The recent decision by the United States Federal Reserve to cut interest rates for the first time since March 2020 is expected to affect the revenue streams of the top five centralized stablecoins.
According to a report published by CCData on September 27, these stablecoins collectively hold approximately $125 billion in U.S. Treasuries, and each 50 basis point (bps) rate cut could result in a loss of approximately $625 million in interest income.
The report shows that U.S. Treasuries account for 80.2% of the reserves of major stablecoins.
Therefore, any reduction in interest rates will directly affect their income.
Markets expect 75 basis points of rate cuts by the end of 2024
Markets are pricing in a cumulative 75 basis points of rate cuts by the end of 2024, including a 50 basis point cut in November and another 25 basis point cut in December, according to CME Group’s FedWatch tool.
If these predictions come true, stablecoins could face an additional $937.5 million in lost revenue, which would bring the total potential losses from the Fed’s easing policy to $1.5625 billion.
Of the affected stablecoins, Tether’s USDT holds the most U.S. Treasury reserves, at $93.2 billion in Treasuries and repurchase agreements.
Tether reported a net profit of $5.2 billion in the first half of 2024, largely thanks to higher interest rates.
Circle’s USD Coin (USDC) follows closely behind, holding $28.7 billion in Treasuries through its Circle Reserve Fund.
Other stablecoins such as First Digital USD (FDUSD), PayPal USD (PYUSD), and TrueUSD (TUSD) hold $1.83 billion, $634 million, and $502 million in Treasury bonds, respectively.
The expected decline in interest rates could further squeeze the profit margins of these stablecoins.
Despite these potential financial pressures, the stablecoin market has proven resilient.
According to CCData, the total market capitalization of stablecoins increased by 1.50% in September to $172 billion, marking the 12th consecutive month of growth. However, the total market capitalization is still lower than the level before the Terra Luna decoupling event in May 2022.
Centralized exchange volumes also declined, falling 39.4% to $683 billion as of September 23.

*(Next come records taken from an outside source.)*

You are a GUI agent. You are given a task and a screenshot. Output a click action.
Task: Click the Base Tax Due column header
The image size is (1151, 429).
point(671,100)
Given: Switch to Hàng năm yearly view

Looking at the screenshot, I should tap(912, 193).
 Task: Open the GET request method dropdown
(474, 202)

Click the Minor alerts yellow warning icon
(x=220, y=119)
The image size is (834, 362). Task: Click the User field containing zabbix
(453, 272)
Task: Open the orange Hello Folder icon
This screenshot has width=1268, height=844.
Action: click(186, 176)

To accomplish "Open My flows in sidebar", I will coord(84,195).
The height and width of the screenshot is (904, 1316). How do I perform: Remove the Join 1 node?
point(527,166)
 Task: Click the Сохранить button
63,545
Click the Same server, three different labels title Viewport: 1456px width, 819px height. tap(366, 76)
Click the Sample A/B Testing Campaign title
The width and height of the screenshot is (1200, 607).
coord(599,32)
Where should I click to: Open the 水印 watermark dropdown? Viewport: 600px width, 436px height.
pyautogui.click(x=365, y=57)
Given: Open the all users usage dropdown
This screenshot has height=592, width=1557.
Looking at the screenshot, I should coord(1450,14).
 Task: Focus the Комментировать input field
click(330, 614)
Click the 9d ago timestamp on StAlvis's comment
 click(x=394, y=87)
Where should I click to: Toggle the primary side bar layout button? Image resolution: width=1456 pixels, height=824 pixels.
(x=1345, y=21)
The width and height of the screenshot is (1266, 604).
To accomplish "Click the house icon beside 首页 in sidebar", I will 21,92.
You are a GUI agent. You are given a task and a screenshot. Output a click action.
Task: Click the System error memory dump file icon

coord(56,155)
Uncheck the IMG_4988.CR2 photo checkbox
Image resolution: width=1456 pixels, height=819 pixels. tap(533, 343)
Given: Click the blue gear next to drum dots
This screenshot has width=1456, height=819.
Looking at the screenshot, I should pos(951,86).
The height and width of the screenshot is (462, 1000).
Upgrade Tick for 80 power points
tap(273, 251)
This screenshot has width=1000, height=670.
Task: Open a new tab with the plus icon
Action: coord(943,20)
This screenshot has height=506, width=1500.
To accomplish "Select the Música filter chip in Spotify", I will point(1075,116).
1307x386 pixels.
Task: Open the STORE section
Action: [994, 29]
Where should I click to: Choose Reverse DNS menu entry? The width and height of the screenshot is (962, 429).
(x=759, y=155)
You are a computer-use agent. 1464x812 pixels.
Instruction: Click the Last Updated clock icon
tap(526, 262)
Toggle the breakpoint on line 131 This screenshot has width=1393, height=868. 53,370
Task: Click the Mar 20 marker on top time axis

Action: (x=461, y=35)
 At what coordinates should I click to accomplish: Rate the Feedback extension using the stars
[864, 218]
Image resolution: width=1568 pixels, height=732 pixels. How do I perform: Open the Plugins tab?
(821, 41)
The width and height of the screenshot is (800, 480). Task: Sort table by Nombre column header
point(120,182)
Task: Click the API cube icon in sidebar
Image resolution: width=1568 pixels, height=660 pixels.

USDT continues to dominate the stablecoin market, accounting for 77.2% of all trading volume on centralized exchanges.
FDUSD is the second most traded stablecoin with a market share of 11.6%, followed by USDC with 10.9%.
Japan’s three largest banks test cross-border stablecoin transfers
Japan’s top three banks are reportedly launching a pilot project aimed at speeding up international settlements through the use of stablecoins.
The project, called Project Pax, will involve a stablecoin issued by blockchain platform Progmat, which is backed by SBI Holdings and Japan Exchange Group.
Participating banks include Mitsubishi UFJ Financial Group (MUFG), Sumitomo Mitsui Banking Corporation (SMBC) and Mizuho Bank.
The trial, which also involves blockchain companies Datachain and TOKI, will explore the use of cross-chain technology for faster and more efficient transactions.
Meanwhile, Ripple’s CEO Brad Garlinghouse revealed that the company is in the process of launching a stablecoin in Japan.